Le quartier populaire de la zone Est était plutôt calme ce soir. Comme d'habitude, il y avait un grand nombre d'échoppes et divers marchands sur les trottoirs. Au centre d'une petite place, sous un lampadaire à la lumière blafarde, un jeune poète essayait de se faire entendre par les passants. Il s'était hissé au sommet de ce qui avait dû être une statue en des temps plus glorieux. Ici, les artistes ambitieux ne reculent devant rien pour ne serait-ce qu'effleurer la curiosité d'un mécène. Mais ce n'était pas le cas de Sharki.

Non, c'était les mécènes qui venaient à elle. Et plus précisément dans le bar cabaret La Pointe Dansante, formidable tremplin pour les jeunes danseurs et danseuses de talent. S'il y avait un lieu dans toute la zone Est qui pouvait décemment faire vivre ses artistes, c'était bien ici. Les mécènes venaient des quatre coins de la cité, et il se disait même que les Ordos gardaient un œil sur ces virtuoses aux morphologies exceptionnelles.

Sharki était là. Sur scène, entourée de ses assistants. Elle donnait en spectacle son corps si étrange. Un corps façonné à la manière de l'argile qui ondulait au milieu de l'estrade et duquel émanait une douce mélodie. D'une maigreur rare, sa silhouette semblait bien peu musclée. Fine et fragile, sa peau à la limite du translucide laissait apparaître ses os. Ces derniers étaient striés en de multiples endroits sur les bras et les jambes, permettant ainsi à des cordes vibrantes de frotter et glisser sur ceux-ci. Chacune d'entre elles avait été tissée avec soin à partir de cheveux et de crins rarissimes. Quasiment élastiques, elles permettaient, une fois pincées, une grande variété de notes selon la tension qu'exerçaient les membres de la danseuse. Ces accessoires figuraient parmi les miracles anatomiques dont les scientifiques des Ordos étaient capables. Et même le monde du spectacle pouvait en bénéficier.

Dans une danse aussi envoûtante qu'hypnotique, Sharki laissait ses assistants jouer leur mélopée. La grâce qui se dégageait d'elle et de sa robe virevoltante rappelait l'un des fantastiques oiseaux que l'on peut retrouver dans les bosquets chamanistes. Ainsi, c'est face à ce ballet organique que la foule écoutait en silence, contrastant avec le brouhaha provenant de l'extérieur de l'enceinte. Le reste du monde était suspendu ; seul comptait l'art, seule comptait Sharki.

Un assistant éteignit la lumière. La simple lueur des bougies présentes sur la scène éclairait désormais cet instrument humanoïde.
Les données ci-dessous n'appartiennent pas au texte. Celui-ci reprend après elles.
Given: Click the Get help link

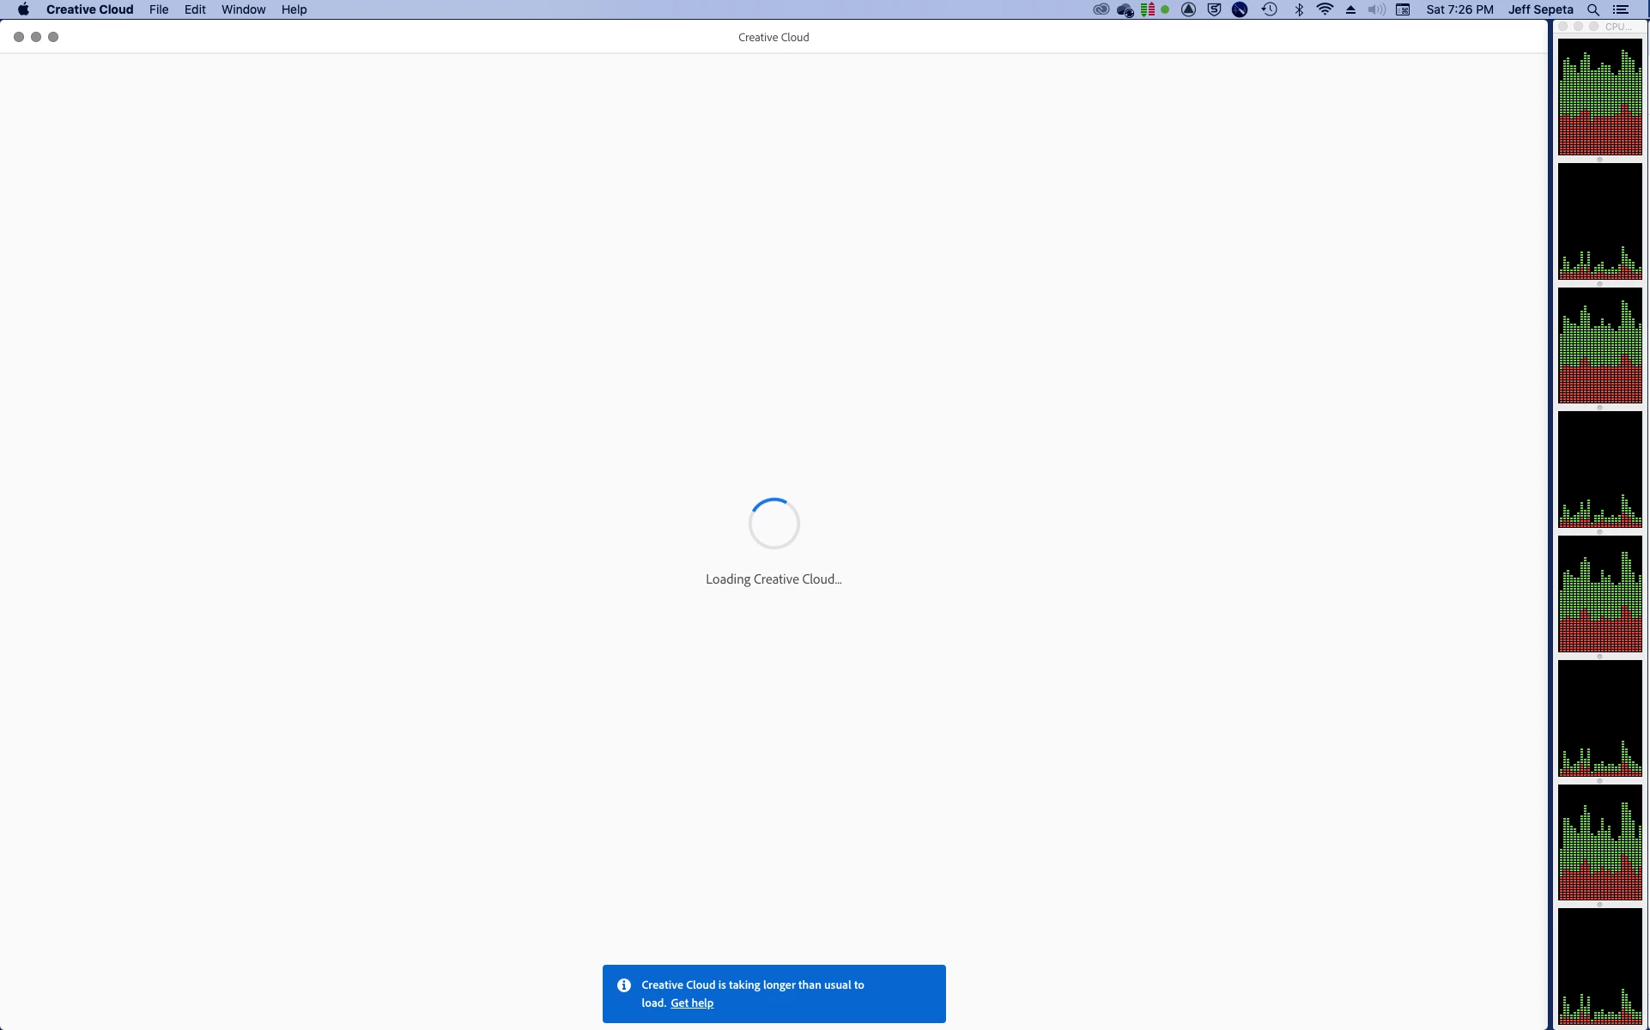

Les cordes, constamment en mouvement, reflétaient le feu des bougies au milieu de la pénombre, transformant la scène en un véritable spectacle cosmique. Semblables à des étoiles filantes, les cordes déchiraient le voile nocturne ayant pris place dans La Pointe Dansante.

À la dernière note, la pénombre perdit peu à peu du terrain. Un langoureux silence précéda de tonitruants applaudissements, ainsi que de vives poignées de mains dans le carré réservé aux mécènes.

« Fabuleux », pouvait-on entendre d'un côté, « C'était sa meilleure performance ! Et de loin ! » pouvait-on entendre d'un autre. La foule commençait déjà à s'agglutiner autour de la scène, avec comme seul espoir celui d'obtenir un autographe, un regard, un sourire. Sharki s'évapora derrière le rideau de la scène. Et comme tous les soirs, elle n'accorda aucune attention aux spectateurs. Comment préserver la nature mystique de son spectacle si elle brisait si facilement la barrière qui la séparait de son public ?

Non. Elle ne pouvait voir ses admirateurs de près, telle était la règle imposée par ses mécènes depuis ses débuts. À eux seuls revenait ce privilège, celui de la rencontrer, de la forger, de la façonner.

Une fois arrivée dans sa loge, elle verrouilla la porte et s'assit. Exténuée. Enfin seule.

Sa loge était son sanctuaire, l'unique lieu de sa vie qui lui était libre d'accès.

Des photos de ses précédents spectacles et des guirlandes serpentaient sur les murs.

À l'opposé de son miroir se trouvait un bureau sur lequel s'amoncelait une montagne de parchemins et de lettres. Il s'agissait de messages envoyés par ses plus fervents admirateurs, et elle ne pouvait hélas pas leur répondre.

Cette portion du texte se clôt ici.